#### Data under study ####

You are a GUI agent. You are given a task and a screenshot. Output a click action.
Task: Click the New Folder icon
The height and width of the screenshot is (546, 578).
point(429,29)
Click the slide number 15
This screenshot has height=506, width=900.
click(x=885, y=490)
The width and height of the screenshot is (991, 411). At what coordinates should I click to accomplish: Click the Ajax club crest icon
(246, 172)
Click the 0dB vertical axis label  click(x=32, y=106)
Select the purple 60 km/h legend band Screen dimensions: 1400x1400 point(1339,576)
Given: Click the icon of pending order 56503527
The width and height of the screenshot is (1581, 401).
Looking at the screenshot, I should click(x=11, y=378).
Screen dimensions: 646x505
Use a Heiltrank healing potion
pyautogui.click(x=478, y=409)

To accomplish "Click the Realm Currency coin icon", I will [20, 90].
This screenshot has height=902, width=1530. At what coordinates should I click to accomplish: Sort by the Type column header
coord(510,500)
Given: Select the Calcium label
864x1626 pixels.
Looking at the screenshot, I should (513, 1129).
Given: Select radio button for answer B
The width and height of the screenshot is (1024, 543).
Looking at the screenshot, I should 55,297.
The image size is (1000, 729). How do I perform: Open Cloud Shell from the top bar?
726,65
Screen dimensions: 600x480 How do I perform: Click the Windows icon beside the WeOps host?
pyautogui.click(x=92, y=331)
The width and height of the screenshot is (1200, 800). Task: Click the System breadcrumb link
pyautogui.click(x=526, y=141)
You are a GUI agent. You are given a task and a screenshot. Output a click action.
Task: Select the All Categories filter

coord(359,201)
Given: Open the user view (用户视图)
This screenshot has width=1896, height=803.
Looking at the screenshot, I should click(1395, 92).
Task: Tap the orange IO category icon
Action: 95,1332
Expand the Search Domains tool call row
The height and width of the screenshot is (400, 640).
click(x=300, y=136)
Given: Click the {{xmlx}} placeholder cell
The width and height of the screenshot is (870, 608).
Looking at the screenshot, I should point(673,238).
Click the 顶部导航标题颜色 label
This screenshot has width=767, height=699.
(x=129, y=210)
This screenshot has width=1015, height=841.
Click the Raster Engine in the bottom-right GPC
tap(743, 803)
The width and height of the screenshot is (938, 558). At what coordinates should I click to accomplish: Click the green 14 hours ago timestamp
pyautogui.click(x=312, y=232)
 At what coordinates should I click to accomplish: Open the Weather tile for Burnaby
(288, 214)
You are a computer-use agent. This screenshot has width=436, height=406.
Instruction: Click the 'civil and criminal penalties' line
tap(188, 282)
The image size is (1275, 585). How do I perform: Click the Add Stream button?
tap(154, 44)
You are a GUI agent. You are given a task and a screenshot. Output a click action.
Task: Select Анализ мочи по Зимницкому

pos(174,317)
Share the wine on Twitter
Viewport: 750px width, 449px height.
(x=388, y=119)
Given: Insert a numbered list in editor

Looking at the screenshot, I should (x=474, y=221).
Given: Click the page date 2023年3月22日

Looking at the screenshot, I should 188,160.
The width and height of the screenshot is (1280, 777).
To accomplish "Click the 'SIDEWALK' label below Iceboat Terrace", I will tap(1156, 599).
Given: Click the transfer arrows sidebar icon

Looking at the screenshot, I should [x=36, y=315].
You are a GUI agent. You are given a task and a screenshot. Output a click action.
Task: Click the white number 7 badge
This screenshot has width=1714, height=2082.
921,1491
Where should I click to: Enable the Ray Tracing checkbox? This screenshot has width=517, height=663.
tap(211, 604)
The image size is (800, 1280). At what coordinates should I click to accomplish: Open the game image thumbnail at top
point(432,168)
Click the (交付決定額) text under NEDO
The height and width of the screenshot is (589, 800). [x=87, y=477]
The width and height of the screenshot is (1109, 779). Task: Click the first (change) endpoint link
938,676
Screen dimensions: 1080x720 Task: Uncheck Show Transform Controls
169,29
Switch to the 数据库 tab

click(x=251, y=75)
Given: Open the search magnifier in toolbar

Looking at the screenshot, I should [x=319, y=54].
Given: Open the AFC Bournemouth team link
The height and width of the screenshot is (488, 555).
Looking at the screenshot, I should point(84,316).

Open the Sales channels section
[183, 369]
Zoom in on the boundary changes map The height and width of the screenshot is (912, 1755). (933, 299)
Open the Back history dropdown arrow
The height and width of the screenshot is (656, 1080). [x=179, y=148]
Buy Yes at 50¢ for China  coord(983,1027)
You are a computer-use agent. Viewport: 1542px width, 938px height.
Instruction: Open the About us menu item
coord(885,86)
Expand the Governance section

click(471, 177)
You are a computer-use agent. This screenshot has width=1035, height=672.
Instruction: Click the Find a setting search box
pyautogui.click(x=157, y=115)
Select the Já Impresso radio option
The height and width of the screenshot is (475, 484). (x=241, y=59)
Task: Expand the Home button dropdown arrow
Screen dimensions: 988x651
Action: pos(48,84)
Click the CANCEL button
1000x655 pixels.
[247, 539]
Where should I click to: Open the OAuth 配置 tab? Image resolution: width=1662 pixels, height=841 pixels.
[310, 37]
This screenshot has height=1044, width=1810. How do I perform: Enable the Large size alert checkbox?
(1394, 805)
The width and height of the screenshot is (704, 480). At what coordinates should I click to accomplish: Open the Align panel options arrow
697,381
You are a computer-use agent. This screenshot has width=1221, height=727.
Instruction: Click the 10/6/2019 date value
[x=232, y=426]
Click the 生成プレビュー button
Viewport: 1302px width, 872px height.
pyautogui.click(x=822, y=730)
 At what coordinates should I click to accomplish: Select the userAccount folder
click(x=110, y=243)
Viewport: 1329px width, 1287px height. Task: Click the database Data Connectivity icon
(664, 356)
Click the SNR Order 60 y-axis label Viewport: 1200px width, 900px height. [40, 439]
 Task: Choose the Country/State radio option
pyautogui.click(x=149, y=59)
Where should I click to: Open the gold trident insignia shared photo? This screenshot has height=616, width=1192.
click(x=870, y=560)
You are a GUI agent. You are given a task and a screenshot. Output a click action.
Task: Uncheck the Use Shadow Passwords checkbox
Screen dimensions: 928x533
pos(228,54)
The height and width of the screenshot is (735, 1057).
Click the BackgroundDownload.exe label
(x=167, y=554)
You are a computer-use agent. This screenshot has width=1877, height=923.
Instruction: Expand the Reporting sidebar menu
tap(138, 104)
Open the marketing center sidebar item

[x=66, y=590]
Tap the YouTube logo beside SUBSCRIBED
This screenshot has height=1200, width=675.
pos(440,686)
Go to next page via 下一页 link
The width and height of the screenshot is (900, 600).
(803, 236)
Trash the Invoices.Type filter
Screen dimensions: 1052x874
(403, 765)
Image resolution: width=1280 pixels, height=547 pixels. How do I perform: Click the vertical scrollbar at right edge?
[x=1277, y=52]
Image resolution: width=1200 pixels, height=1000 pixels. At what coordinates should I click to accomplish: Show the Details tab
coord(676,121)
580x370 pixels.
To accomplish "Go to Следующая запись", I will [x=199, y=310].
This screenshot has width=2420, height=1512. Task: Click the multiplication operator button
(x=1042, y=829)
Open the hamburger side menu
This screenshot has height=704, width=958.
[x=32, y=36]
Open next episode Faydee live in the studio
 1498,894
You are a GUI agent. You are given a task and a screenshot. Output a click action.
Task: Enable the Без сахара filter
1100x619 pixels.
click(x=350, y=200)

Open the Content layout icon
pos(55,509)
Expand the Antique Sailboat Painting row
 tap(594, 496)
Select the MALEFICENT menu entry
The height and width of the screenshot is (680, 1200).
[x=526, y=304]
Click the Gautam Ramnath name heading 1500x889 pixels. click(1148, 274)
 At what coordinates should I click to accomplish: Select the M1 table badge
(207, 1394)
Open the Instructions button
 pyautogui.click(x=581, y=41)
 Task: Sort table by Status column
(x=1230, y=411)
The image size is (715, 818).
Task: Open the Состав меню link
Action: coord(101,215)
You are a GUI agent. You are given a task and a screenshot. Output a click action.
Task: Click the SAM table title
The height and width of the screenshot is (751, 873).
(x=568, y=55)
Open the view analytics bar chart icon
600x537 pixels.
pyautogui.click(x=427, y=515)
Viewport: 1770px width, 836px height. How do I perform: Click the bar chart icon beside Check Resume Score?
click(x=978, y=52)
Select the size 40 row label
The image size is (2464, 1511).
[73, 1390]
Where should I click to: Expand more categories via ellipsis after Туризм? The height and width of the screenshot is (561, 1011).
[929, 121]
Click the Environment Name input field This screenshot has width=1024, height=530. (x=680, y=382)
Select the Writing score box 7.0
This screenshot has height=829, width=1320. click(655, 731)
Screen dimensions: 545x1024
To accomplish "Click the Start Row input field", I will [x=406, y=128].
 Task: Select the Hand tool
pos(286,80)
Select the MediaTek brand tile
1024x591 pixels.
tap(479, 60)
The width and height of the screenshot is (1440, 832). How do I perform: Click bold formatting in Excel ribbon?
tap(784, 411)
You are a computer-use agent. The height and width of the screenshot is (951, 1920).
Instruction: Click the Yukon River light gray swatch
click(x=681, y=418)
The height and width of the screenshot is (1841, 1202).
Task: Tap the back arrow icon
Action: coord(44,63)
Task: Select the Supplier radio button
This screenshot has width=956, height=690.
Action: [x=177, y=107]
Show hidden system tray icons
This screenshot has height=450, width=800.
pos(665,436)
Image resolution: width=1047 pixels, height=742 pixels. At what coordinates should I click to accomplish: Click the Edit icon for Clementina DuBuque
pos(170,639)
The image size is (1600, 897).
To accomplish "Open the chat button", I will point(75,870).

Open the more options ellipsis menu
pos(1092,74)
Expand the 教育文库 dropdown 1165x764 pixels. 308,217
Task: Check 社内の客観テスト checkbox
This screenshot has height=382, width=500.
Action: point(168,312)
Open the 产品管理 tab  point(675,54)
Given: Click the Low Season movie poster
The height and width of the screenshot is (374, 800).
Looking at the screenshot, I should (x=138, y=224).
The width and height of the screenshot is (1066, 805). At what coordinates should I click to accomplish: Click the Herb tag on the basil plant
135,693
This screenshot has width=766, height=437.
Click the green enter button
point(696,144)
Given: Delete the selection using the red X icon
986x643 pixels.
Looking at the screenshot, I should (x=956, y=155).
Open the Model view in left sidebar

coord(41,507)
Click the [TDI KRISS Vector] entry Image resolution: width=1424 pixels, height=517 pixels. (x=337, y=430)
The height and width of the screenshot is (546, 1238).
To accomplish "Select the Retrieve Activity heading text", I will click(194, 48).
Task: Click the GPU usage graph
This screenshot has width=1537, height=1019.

####

● Exercise brief: Copy each line above that has the word "input".

● Reply to the task:
Click the Environment Name input field This screenshot has width=1024, height=530. (x=680, y=382)
To accomplish "Click the Start Row input field", I will [x=406, y=128].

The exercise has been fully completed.